-- START Quoted passage --

Ship Ahoy (sequel to "Star of Water")

              Welcome aboard, welcome to my observatory. This private observatory is about the size of a bedroom—in fact, it is a bedroom—with pale blue walls and sailor-white windowsills. The room’s two windowed-walls join at the top corner of my house, reminding one of a ship’s head. Spanned outside the windows is greenery, but for now, imagine the panorama to be as blue as the wall. There is only one wooden chair, so if you could draw up the folded extra leaning in the corner, that would be great. You must now be thinking that the place looks nothing like an observatory. There are no mass cylinders, electric circuits, telescopes, or brass scales after all. But not to worry—a laptop, a globe, and a small trunk of books will be enough for our expedition. Ship Ahoy!

Open your laptop and google Earth Null School Ocean Currents Map (NASA and NOAA are also possible destinations, if you prefer). The screen turns black, as with the scenery outside the windows. We are in space. Adjust our space shuttle and zoom in closer, and a dazzling blue marble comes into view. And in the marble’s blue is The Ocean.

-- END Quoted passage --
-- START Given records --

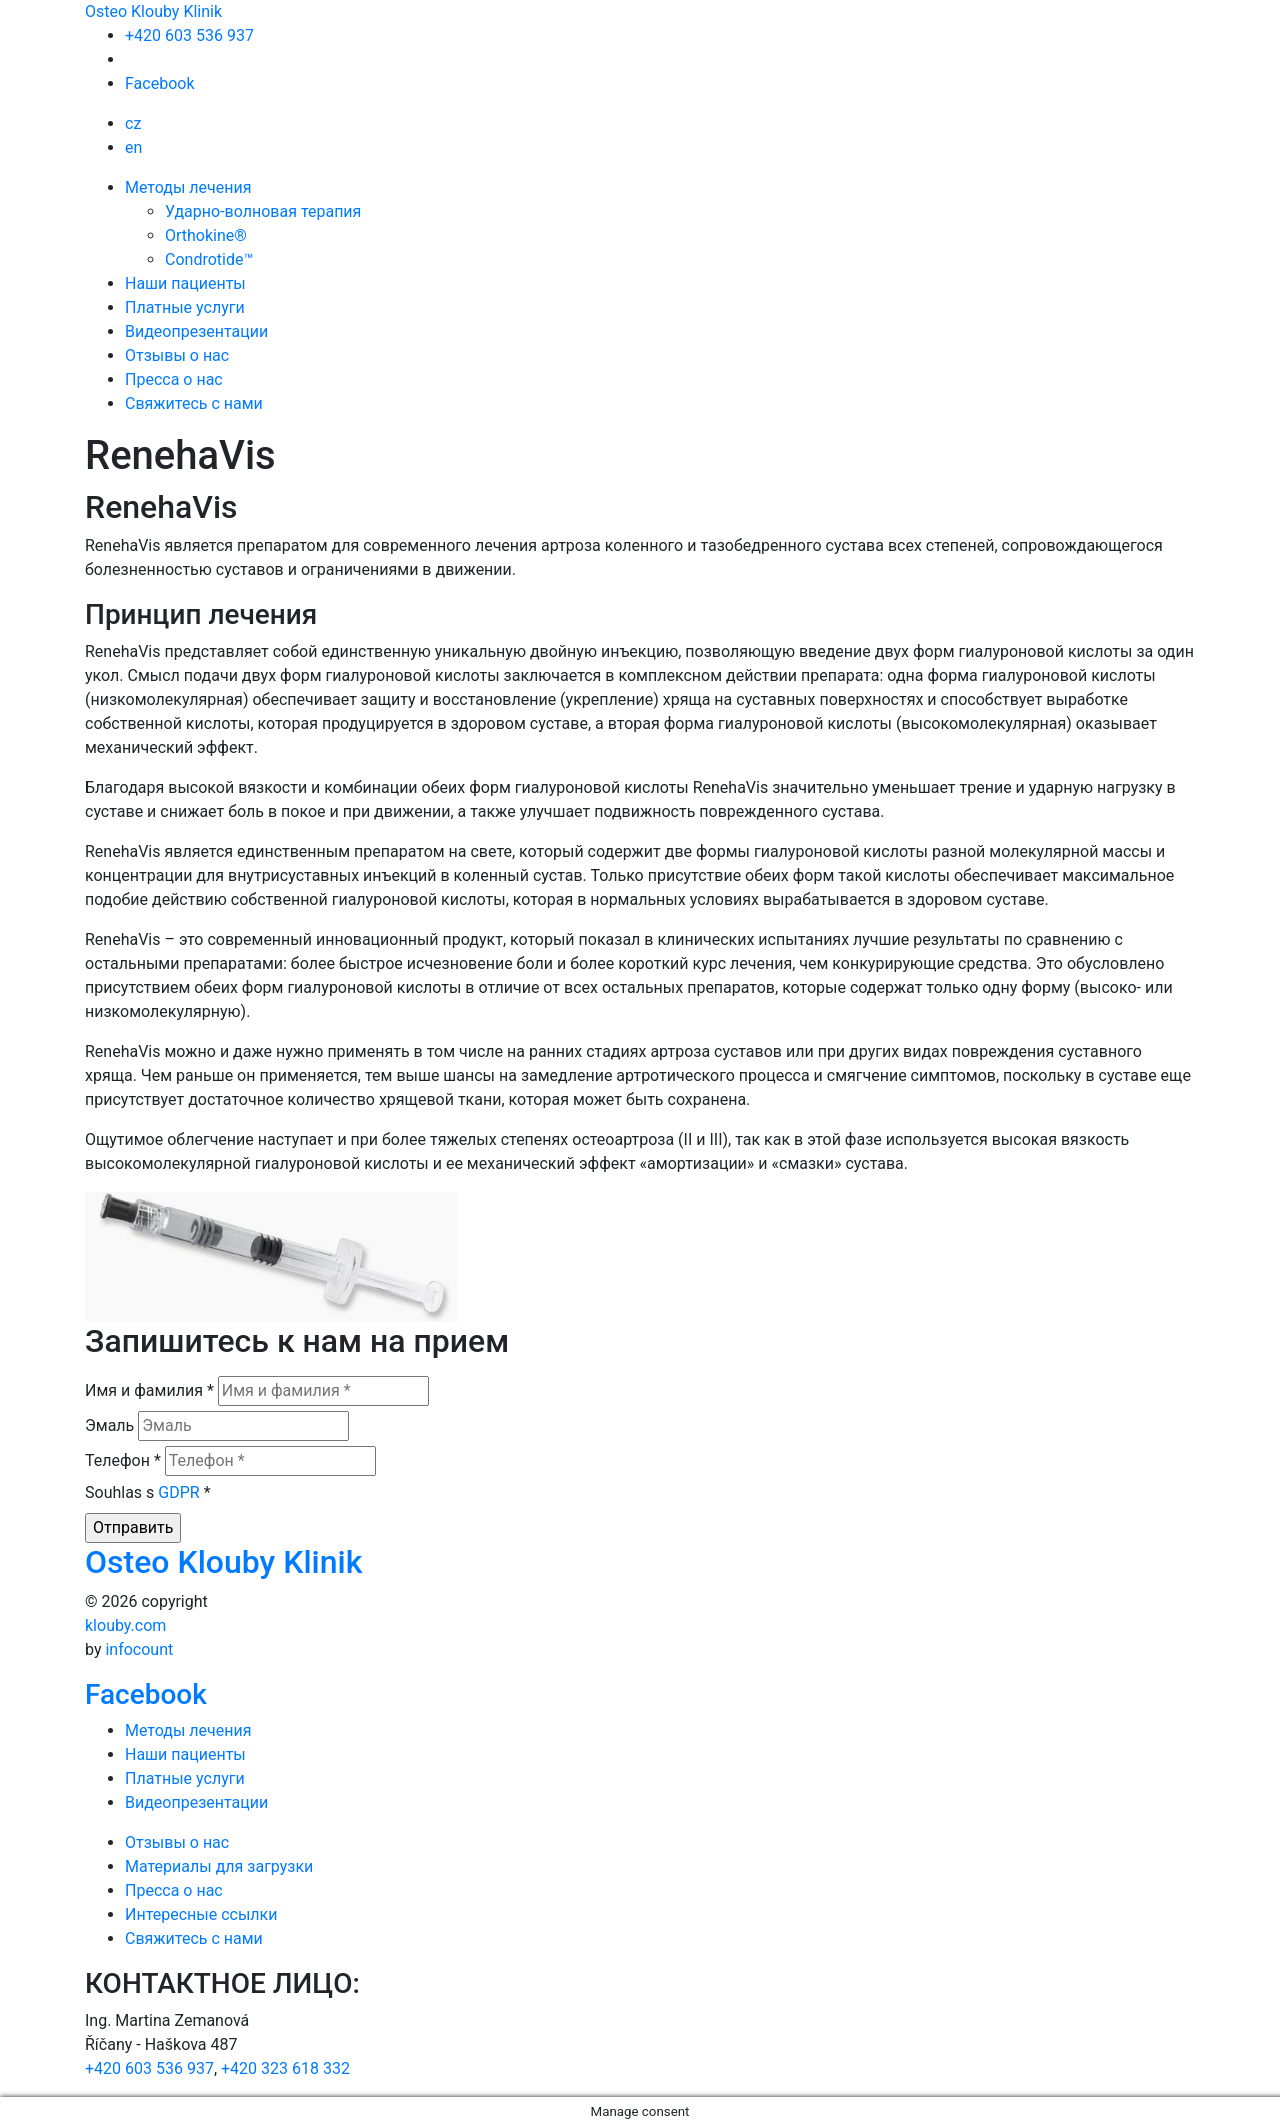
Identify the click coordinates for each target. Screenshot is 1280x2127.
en (133, 147)
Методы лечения (188, 187)
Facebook (159, 83)
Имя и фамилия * (149, 1390)
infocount (139, 1649)
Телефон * (123, 1460)
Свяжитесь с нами (194, 403)
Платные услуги (185, 307)
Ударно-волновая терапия (263, 211)
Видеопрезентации (196, 331)
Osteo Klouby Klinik (153, 11)
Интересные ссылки (201, 1914)
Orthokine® (206, 235)
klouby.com (125, 1625)
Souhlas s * (148, 1492)
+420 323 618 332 (285, 2068)
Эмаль (109, 1425)
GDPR (178, 1492)
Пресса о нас (174, 379)
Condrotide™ (209, 259)
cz (133, 123)
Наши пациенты (185, 283)
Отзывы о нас (177, 355)
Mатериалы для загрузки (219, 1866)
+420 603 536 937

-- END Given records --

→ **Requirement**: Retype the "Ship Ahoy" passage above word for word, from its title to its last sentence.

→ **Expected answer**:
Ship Ahoy (sequel to "Star of Water")

              Welcome aboard, welcome to my observatory. This private observatory is about the size of a bedroom—in fact, it is a bedroom—with pale blue walls and sailor-white windowsills. The room’s two windowed-walls join at the top corner of my house, reminding one of a ship’s head. Spanned outside the windows is greenery, but for now, imagine the panorama to be as blue as the wall. There is only one wooden chair, so if you could draw up the folded extra leaning in the corner, that would be great. You must now be thinking that the place looks nothing like an observatory. There are no mass cylinders, electric circuits, telescopes, or brass scales after all. But not to worry—a laptop, a globe, and a small trunk of books will be enough for our expedition. Ship Ahoy!

Open your laptop and google Earth Null School Ocean Currents Map (NASA and NOAA are also possible destinations, if you prefer). The screen turns black, as with the scenery outside the windows. We are in space. Adjust our space shuttle and zoom in closer, and a dazzling blue marble comes into view. And in the marble’s blue is The Ocean.